Sharon Kaitz ...And His Daughter
Thomas Birtwistle At the Fair
Please join the artists for a reception on March 5, from 4-6pm
Clark Gallery is honored to present the photographs of Thomas Birtwistle and recent paintings by Sharon Kaitz in con-current feature shows from March 1 through 26, 2011. All are welcome to join the artists for a reception on Saturday March 5th from 4-6pm.

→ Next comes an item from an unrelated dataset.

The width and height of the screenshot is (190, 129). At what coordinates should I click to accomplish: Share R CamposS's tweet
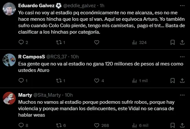(182, 81)
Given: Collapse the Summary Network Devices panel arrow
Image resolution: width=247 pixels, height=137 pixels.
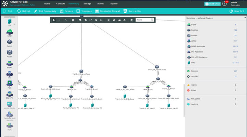Looking at the screenshot, I should point(245,18).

Thomas Birtwistle’s color photographs capture unexpected artistic expressions in the exhibition halls, 4-H demonstrations, and game booths of regional state and agricultural fairs. Makeshift shelves laden with vibrant fruits, vegetables, and carefully aligned jars of preserves are littered with award ribbons. Garish striped awnings shelter rides and games on the midway entice players with prizes and the satisfaction of shooting cans from shelves. The bingo hall and contestants in the demolition derby express deep patriotism in red, white, and blue. Birtwistle’s photographs draw attention to the compelling still life compositions found within the recurring patterns of apples, squash, tomatoes, and jarred peaches. Formal color studies emerge from the midway’s yellow slide, flatly painted back doors, and balloons waiting to be hit by darts. Birtwistle celebrates the simple artistry of unstudied, handcrafted practices while considering the history, nostalgia, and social place of such fairs in the 21st Century
A resident of Maine, Thomas Birtwistle has received accolades from Aperture Foundation, Down East Publications, and the Maine Arts Commission. His work has been featured in exhibitions at the Portland Museum of Art, Center for Maine Contemporary Art, Colby College Museum of Art, and Creative Photographic Art Center of Maine. He is a graduate of the Rhode Island School of Design.

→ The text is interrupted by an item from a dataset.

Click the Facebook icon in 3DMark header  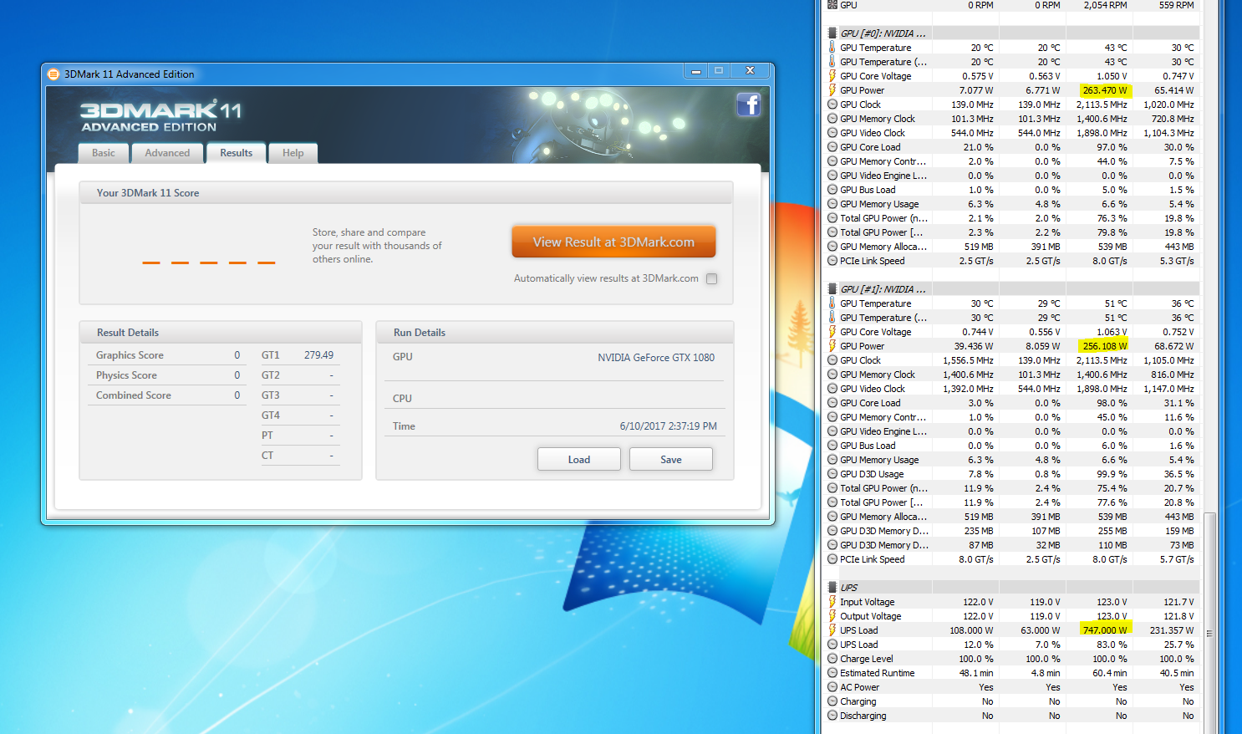click(748, 104)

“In a cavern, in a canyon….” So goes the familiar American folk song Clementine, the story of a miner and his daughter who falls into a river and is “lost and gone forever.” This and other American ballads have resonated with Sharon Kaitz over the past couple of years. Transitioning into the series from a focus on the national anthem and flag, Kaitz has incorporated words and phrases such as “Hurrah, hurrah” and “From sea to shining sea” into compositions of stripes in ecru, azure blue, and salmon. Rich surfaces of dripping and scratched paint and pigment isolate lyrics with deeply personal and national significance. Kaitz provides the sung tales of courage and perseverance with a context in which deep emotion and intensity can return to the words and phrases. As Kaitz states, sometimes “you need to break the object down to its elements: colors, letters, forms. The scattered picture clarifies.”
Sharon Kaitz is a Boston-based artist whose paintings and drawings have been exhibited in museums and galleries in Berlin, London, Tel Aviv, New York, and Boston, including the Institute of Contemporary Art and Rose Art Museum. In 1999, Kaitz designed and executed the set for the world premiere of David Mamet’s play, Boston Marriage. ArtNews, New American Paintings, Art New England, and The New York Times have featured reviews of Kaitz’s paintings and drawings. Kaitz is a graduate of Goddard College and Pratt Institute, where she earned her MFA.